Almut Hahn, Nikola Hansalik, Anna Reschl, Corinne Rusch und Elena Steiner
Kunstfabrik Groß-Siegharts, Karlsteiner Straße 4, 3812 Groß-Siegharts
Ausstellungsdauer: 11. November 2018 - 28. Jänner 2019
Öffnungszeiten: Mi - So 13 - 18 Uhr
ab 3. Dezember nach tel. Vereinbarung unter 0676/624 56 05
Spielt man „Stille Post“, erzählt man im Flüsterton etwas Geheimes weiter. Je mehr Leute das Geheimnis weitertragen, umso mehr verändert sich seine Geschichte.
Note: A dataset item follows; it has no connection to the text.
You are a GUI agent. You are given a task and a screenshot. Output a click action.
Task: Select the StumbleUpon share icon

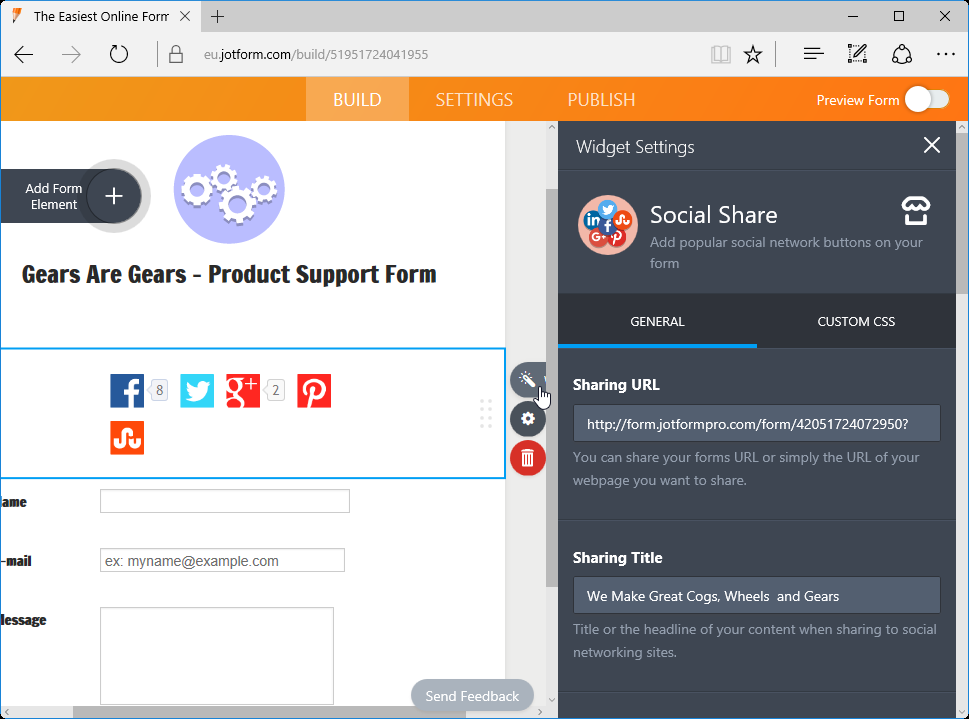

Auch die fünf Künstlerinnen dieser Gruppenausstellung erzählen von Geheimnissen: von Dingen, über die man nicht gerne spricht, von Seiten an sich, die man nicht zeigen möchte, von familiären Unaussprechlichkeiten und sozialen Unwegsamkeiten. Jede Künstlerin hat ihren eigenen Weg gefunden, dem vermeindlich Unsagbaren künstlerischen Ausdruck zu verleihen.
Almut Hahn
Die Serie „Repetition Creates Normality“ stellt das Pha¨nomen der transgenerationalen Weitergabe dysfunktionaler Familienstrukturen dar, also die Tatsache, dass Bindungsmuster, U¨berzeugungen, Verhaltensweisen, A¨ngste, Scham oder Schuld von der Elterngeneration an die Generation der Kinder weitergereicht werden ko¨nnen. Almut Hahn fasziniert dabei das Potential künstlerischer Ausdrucksformen, das Visualisieren, Benennen und im Zuge dessen auch um die Konfrontation mit den eigenen bzw. gesellschaftlichen "Dämonen".
Nikola Hansalik
Die farbenprächtige Rauminstallation „All Safety Is an Illusion“ zitiert die omnipräsenten, auf den Stoff von großformatigen Fahnen gebannten, schnell zu rezipierenden Werbebotschaften auf den Straßen. Nikola Hansalik interpretiert die kommerziellen Fahnen neu und überrascht mit den aufgenähten Botschaften und Statements. Sie verdeutlicht, dass Kunst weder etwas beweisen muss, noch eindeutige Antworten liefern will, und fordert den Betrachter auf, eingefahrene Denkweisen hinter sich zu lassen.
Anna Reschl
Neurosen liegen im Trend! Neurosen genießen mittlerweile den Rang von Statussymbolen und sind für eine nicht unerhebliche Reihe neuer Industrie- und Technologieentwicklungen verantwortlich. Neurosen bedeuten Geld. Neurosen sind ein Wohlstandphänomen. Anna Reschl hat der Neurose in Form eines kleinen dünnen, langbeinigen insektenähnlichen Geschöpfs eine Gestalt verliehen. Ihre Porträts zeigen isoliert wirkende Figuren, oft in Interaktion mit ihrer Neurose.
Corinne Rusch
Inspiriert von den klassischen Stillleben und Portrait-Malereien des 17. Jahrhunderts hat Corinne Rusch die Serie von Selbstportraits mit dem Titel "Please hide your face or puke me out" in Szene gesetzt. Die Darstellung von reglosen Gegenständen, wie Blumen, toten Tieren, Früchte etc hat in der europäischen Kunstgeschichte große Tradition. Rusch interessieren die inhaltlichen, oft symbolischen und ästhetischen Aspekte. Sie benutze Kompositionen wie sie u.a. in Caravaggios Malereien zu finden sind. Ihr Zitat daraus sind die Stoffe, die durch das Spiel von Licht und Schatten eine besondere Plastizität erhalten und so die Dramatik der Charaktere erhöhen.
Elena Steiner
Ihre Arbeiten sind ein Spiel mit den Klischees (selbst-)inszenierter Porträts. Mit ihren Motiven bedient sie sich einer an Bildmaterial überschwemmten Selfie- Gesellschaft und beleuchtet Phänomene wie Ego-Kult und den notirischen Drang zu visueller Selbstpräsentation und Selbstinterpretation. Ohne dabei die (Sehn-)Sucht nach Aufmerksamkeit und Anerkennung aus den Augen zu verlieren.